Not only around the human habitation,[10] but within it, the new religion brought a marvellous change. Instead of the hut, the dwelling-house grew to spacious and comfortable proportions, every part of the Japanese house to-day showing to the cultured student, especially to one familiar with the ancient poetry, the lines of its origin and development, and in the larger dwellings expressing a wealth of suggestion and meaning. The oratory and the kami-dana or shelf holding the gods, became features in the humblest dwelling. Among the well-to-do there were of course the gilded ancestral tablets and the worship of progenitors, in special rooms, with imposing ritual and equipment, with which Buddhism did not interfere; but on the shelf over the door of nearly every house in the land, along with the emblems of the kami, stood images representing the avatars of Buddha.[11] There, the light ever burned, and there, offerings of food and drink were thrice daily made. Though the family worship might vary in its length and variety of ceremony, yet even in the home where no regular system was followed, the burning lights and the stated offering made, called the mind up to thoughts higher than the mere level of providing for daily wants. The visitation of the priests in time of sorrow, or of joy, or for friendly converse, made religion sweetly human.[12]

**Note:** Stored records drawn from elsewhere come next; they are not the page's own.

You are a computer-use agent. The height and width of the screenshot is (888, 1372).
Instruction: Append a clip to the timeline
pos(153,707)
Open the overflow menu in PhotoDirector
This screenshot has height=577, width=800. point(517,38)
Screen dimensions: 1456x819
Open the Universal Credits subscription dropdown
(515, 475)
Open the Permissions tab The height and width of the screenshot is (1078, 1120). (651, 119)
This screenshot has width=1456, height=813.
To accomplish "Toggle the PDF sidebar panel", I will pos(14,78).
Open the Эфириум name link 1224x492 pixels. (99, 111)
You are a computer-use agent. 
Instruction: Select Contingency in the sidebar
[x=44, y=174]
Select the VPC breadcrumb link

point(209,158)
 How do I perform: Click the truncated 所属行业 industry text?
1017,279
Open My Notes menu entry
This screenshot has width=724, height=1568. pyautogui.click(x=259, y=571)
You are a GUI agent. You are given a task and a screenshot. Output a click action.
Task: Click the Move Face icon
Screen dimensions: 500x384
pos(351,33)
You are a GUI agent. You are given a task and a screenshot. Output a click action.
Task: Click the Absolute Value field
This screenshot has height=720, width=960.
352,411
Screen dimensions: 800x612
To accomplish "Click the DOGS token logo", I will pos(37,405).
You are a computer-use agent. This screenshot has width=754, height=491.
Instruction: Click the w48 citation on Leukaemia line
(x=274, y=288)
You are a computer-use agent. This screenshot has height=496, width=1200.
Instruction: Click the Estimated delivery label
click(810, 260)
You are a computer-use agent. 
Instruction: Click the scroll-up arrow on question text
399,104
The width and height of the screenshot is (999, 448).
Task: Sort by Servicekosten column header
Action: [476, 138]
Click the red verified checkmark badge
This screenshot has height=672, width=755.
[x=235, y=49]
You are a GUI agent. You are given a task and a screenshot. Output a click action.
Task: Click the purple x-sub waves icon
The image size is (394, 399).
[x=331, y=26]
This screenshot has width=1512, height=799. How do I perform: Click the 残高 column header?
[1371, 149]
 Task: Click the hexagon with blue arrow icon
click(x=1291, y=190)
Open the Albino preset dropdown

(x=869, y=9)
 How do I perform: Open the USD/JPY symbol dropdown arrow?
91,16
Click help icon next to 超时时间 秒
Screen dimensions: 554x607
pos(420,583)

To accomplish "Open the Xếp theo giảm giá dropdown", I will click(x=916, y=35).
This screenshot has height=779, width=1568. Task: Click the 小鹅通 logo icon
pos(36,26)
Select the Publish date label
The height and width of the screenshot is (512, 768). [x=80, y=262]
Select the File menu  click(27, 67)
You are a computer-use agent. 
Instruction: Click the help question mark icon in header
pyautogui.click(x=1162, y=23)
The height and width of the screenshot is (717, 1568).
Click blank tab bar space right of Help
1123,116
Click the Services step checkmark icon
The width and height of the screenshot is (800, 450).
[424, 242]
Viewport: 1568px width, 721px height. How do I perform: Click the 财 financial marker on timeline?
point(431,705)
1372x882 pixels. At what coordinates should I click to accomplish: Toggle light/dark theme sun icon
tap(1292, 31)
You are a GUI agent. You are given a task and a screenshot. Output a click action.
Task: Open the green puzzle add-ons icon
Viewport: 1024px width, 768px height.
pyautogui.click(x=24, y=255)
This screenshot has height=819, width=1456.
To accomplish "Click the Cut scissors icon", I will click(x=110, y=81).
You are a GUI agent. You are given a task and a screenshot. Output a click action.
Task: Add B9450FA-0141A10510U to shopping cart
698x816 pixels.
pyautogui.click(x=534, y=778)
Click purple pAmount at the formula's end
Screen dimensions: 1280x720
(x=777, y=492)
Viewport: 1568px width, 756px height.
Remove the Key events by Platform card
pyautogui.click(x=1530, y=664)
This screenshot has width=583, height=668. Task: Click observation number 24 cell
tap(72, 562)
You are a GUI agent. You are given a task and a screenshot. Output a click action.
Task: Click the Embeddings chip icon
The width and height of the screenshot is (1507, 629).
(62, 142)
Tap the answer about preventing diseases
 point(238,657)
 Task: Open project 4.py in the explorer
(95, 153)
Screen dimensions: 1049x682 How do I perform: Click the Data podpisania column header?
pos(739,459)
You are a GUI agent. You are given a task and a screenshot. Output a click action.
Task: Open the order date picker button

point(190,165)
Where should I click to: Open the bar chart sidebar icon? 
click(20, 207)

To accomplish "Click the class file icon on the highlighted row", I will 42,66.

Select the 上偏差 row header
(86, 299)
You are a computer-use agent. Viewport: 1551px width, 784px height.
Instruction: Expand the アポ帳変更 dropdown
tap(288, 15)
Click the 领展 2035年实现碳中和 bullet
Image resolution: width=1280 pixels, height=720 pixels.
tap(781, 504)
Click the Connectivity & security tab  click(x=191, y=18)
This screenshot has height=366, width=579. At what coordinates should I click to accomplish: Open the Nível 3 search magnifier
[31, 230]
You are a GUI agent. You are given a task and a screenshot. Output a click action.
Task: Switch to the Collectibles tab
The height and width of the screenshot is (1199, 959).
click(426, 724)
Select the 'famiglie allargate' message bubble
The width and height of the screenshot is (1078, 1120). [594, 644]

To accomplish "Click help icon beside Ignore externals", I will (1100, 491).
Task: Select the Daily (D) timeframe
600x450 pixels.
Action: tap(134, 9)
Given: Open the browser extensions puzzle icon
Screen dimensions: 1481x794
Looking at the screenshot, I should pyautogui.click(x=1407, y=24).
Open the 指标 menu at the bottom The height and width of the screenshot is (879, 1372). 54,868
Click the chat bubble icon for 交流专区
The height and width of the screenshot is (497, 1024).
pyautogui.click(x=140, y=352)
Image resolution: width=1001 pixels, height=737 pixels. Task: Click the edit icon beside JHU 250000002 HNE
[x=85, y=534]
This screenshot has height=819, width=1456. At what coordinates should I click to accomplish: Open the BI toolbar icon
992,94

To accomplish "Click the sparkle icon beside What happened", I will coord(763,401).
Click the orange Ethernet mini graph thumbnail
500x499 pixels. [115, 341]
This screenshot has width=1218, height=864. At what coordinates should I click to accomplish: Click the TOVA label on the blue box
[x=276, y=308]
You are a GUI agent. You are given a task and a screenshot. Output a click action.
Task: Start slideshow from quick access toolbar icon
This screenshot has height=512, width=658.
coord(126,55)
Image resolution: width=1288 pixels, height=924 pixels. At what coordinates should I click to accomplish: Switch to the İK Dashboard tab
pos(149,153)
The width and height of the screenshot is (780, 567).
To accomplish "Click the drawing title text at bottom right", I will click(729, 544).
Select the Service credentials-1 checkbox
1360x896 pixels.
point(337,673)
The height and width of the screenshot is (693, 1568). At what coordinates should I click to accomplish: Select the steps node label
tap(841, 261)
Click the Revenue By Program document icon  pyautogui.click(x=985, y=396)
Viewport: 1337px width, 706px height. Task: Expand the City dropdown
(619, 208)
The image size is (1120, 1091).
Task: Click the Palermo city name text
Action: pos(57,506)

Outwardly the Buddhist architecture made a profound change in the landscape. With a settled religion requiring gorgeous ceremonial, the chanting of liturgies by large bodies of priests and the formation of monasteries as centres of literary and religious activity, there were required stability and permanence in the imperial court itself. While, therefore, the humble village temples arose all over the country, there were early erected, in the place where the court and emperor dwelt, impressive religious edifices.[13] The custom of migration ceased, and a fixed spot selected as the capital, remained such for a number of generations, until finally Héian-jō or the place of peace, later called Kiōto, became the "Blossom Capital" and the Sacred City for a thousand years. At Nara, where flourished the first six sects introduced from Korea, were built vast monasteries, temples and images, and thence the influence of civilisation and art radiated. From the first, forgetting its primitive democracy and purely moral claims, Buddhism lusted for power in the State. As early as A.D. 624, various grades were assigned to the priesthood by the government.[14] The sects eagerly sought and laid great stress upon imperial favor. To this day they keenly enjoy the canonization of their great teachers by letters patent from the Throne.